> **Document excerpt**:
- Opening Delimiter -
Fear and hysteria over "The Mad Strangler of Boston" gripped the city. Women armed themselves with tear gas and had new locks and deadbolts installed on their doors. Despite this, and despite the enormous publicity attending the crimes, the suspect continued to gain entry to victims' apartments. The murders took place on average twice a month, except for one notable period of dormancy from the end of August to the first week of December 1962.

Jun 14, 1962

Anna E. Slesers, 55, was sexually molested with an unknown object and strangled with the belt on her bathrobe in her third-floor apartment.


Jun 28, 1962

Mary Mullen, 85, died from a heart attack while being attacked.


Jun 30, 1962

Nina Nichols, 68, was sexually molested and strangled with her nylon stockings.


Jun 30, 1962



Helen Blake, 65, was sexually molested and strangled with her nylon stockings.


Aug 21, 1962



Ida Irga, 75, was sexually molested and strangled.


Aug 30, 1962



Jane Sullivan, 67, was sexually assaulted and strangled with her nylon stockings.
- Closing Delimiter -
> **Extracted records**:
- Opening Delimiter -
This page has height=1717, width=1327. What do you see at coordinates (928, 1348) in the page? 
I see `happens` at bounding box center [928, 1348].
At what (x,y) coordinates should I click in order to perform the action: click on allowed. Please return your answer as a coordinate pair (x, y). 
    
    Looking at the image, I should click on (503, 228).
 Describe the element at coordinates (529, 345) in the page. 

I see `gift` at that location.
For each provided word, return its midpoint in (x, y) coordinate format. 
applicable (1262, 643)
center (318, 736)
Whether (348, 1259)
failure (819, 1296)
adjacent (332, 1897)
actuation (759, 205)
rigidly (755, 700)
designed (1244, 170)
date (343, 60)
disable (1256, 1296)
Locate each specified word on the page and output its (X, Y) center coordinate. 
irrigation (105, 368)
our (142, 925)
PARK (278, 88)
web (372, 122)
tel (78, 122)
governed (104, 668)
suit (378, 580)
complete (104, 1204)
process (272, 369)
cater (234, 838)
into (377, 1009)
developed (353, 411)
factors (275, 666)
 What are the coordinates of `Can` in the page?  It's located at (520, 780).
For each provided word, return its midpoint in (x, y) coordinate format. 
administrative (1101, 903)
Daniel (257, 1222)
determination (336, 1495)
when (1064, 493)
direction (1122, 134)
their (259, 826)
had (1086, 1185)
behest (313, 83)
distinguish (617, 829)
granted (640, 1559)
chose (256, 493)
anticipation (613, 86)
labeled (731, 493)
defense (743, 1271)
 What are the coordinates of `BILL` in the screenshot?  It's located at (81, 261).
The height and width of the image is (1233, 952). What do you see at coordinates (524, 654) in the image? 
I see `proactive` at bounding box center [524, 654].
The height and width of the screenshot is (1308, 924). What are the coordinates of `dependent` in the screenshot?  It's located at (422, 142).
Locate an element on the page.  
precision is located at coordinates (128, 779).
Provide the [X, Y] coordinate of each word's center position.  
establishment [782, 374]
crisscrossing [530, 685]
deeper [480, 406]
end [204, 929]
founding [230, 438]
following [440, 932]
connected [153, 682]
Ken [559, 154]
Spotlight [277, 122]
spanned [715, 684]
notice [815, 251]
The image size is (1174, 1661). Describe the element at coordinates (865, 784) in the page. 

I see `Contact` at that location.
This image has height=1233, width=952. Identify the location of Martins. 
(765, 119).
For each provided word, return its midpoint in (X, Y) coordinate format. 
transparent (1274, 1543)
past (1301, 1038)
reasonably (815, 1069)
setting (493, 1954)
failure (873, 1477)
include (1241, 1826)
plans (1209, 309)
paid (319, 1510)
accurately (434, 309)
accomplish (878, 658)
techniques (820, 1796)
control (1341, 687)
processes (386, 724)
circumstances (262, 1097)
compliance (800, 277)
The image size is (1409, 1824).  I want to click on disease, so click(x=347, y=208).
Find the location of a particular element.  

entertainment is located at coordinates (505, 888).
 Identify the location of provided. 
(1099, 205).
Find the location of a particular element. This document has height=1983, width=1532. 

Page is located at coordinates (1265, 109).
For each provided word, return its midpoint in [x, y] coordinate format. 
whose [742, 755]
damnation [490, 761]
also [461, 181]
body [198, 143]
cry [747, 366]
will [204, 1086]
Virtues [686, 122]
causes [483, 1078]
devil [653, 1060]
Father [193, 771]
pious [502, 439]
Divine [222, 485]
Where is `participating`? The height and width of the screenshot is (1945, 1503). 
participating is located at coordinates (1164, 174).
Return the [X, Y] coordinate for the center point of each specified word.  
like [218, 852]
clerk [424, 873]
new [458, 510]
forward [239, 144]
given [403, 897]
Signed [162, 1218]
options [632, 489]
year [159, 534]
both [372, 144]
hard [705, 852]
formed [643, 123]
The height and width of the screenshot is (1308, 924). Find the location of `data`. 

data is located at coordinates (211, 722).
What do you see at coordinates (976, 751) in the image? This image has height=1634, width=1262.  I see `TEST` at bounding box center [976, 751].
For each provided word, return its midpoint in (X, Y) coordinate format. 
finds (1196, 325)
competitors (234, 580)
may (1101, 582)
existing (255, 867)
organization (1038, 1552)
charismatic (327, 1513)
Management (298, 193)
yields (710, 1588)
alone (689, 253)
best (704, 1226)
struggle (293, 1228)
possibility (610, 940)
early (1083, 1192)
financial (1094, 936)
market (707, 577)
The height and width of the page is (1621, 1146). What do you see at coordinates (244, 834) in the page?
- Closing Delimiter -
> **What is required**: Reproduce the passage from the Boston strangler text above, starting with "Jun 14, 1962" and going on through "her third-floor apartment.".

> **Solution to the problem**:
Jun 14, 1962

Anna E. Slesers, 55, was sexually molested with an unknown object and strangled with the belt on her bathrobe in her third-floor apartment.